Work item
Your reply should hold every record exactly as given, with no pictures in it.

Records for the task
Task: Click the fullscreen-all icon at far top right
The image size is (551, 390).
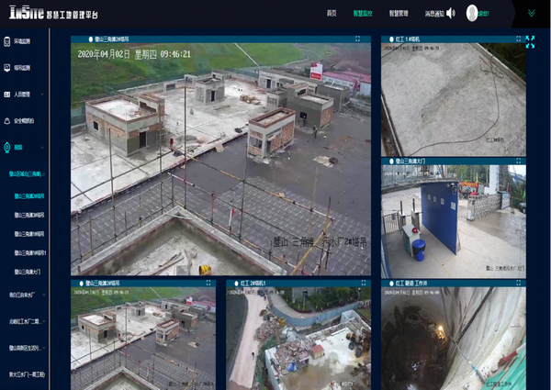Action: click(x=530, y=40)
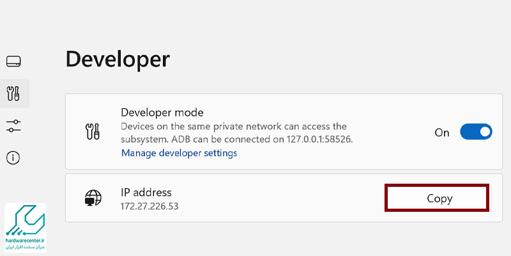Open the System sidebar icon at top
This screenshot has width=511, height=256.
coord(14,61)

Solution to the problem
Task: Click the fullscreen-all icon at far top right
The image size is (551, 390).
Action: click(x=530, y=40)
Open the System sidebar icon at top
This screenshot has width=511, height=256.
coord(14,61)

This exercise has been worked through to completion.